Неэвклидова геометрия, описанная Лобачевским в 1830-х годах, с этой точки зрения воспринималась как философская ересь. Работа Римана была куда большей ересью; в этом могла состоять причина, по которой он представил свои мысли на уровне столь большой общности, что их связь с неэвклидовой геометрией должна была ускользнуть от всех, кроме наиболее математически подкованных людей в сидевшей перед ним аудитории. (Но, конечно, не от Гаусса. Гаусс на самом деле еще ранее сам изобрел неэвклидову геометрию, но не опубликовал своих результатов из опасений, как он писал, «что болваны поднимут шум и гам». В XIX столетии немцы относились к своей философии весьма серьезно.)

В статье из уже упоминавшегося «Словаря научных биографий» Ханс Фрейденталь говорит о философских способностях Римана следующее.

Один из глубочайших и наиболее одаренных воображением умов среди математиков всех времен, он испытывал сильную тягу к философии и на самом деле был великим философом.
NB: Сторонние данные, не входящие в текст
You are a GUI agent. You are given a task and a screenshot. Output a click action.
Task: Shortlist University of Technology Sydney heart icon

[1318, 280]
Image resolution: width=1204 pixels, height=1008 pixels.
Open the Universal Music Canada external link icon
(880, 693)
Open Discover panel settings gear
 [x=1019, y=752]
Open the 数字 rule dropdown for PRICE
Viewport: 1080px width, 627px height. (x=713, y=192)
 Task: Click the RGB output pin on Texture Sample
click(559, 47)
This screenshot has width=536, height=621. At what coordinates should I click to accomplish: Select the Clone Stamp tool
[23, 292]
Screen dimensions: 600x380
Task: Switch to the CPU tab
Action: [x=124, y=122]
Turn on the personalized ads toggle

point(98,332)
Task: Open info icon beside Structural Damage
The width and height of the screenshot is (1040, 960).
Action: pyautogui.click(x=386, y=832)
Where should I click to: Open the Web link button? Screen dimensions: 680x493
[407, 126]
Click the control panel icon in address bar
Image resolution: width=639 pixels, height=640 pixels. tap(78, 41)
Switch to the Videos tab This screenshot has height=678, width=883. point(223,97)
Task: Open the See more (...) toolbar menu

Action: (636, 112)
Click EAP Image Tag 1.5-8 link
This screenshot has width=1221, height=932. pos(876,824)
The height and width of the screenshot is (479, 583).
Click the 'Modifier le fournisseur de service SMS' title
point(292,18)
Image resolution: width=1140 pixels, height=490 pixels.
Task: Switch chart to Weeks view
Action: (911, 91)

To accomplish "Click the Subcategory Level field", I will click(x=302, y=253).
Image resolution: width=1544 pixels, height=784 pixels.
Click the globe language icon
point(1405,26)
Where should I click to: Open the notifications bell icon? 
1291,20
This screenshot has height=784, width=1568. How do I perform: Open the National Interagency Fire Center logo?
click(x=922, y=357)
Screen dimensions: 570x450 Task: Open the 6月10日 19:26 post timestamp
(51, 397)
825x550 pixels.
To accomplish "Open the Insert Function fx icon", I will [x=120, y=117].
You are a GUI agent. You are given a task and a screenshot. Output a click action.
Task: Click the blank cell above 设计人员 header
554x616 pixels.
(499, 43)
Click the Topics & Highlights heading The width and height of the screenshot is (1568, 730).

Если бы он жил и творил дольше, философы признали бы за ним членство в своем цехе.

Я недостаточно подготовлен для того, чтобы судить об истинности этого высказывания. Однако с чем я могу согласиться от всего сердца, так это с другим замечанием Фрейденталя: «Стиль Римана, на который повлияла философская литература, демонстрирует худшие черты немецкого синтаксиса; этот стиль должен представляться шифром всякому, кто не постиг немецкий язык во всей его глубине». Сознаюсь, что хотя у меня есть экземпляр собрания трудов Римана в немецком оригинале — а это один том в 690 страниц — и хотя я приложил все старания, чтобы разобраться в его словах там, где он отклоняется от непосредственно математического изложения, как, например, в своей знаменитой лекции, мое знакомство с его великими мыслями главным образом основано на переводах и вторичных источниках.[72]

вернуться

72

Возможно, следует объяснить, что у математиков особый подход к изучению иностранных языков. Для чтения математических текстов не на своем родном языке глубокое знание этого языка вовсе не требуется. Достаточно выучить несколько десятков распространенных слов и конструкций, используемых при изложении математической канвы: «отсюда следует, что…», «достаточно показать, что…», «без потери общности…» и т.д. Остальное составляют обозначения, такие как √ и ∑, единые во всех языках (хотя и с незначительными «диалектными» отклонениями в зависимости от традиций, принятых в данной стране). Разумеется, некоторые математики — превосходные лингвисты. Андре Вейль (см. главу 17.iii) говорил и читал по-английски, по-немецки, по-португальски, по-гречески, на латыни и на санскрите, помимо своего родного французского. Но я имею в виду обычных математиков.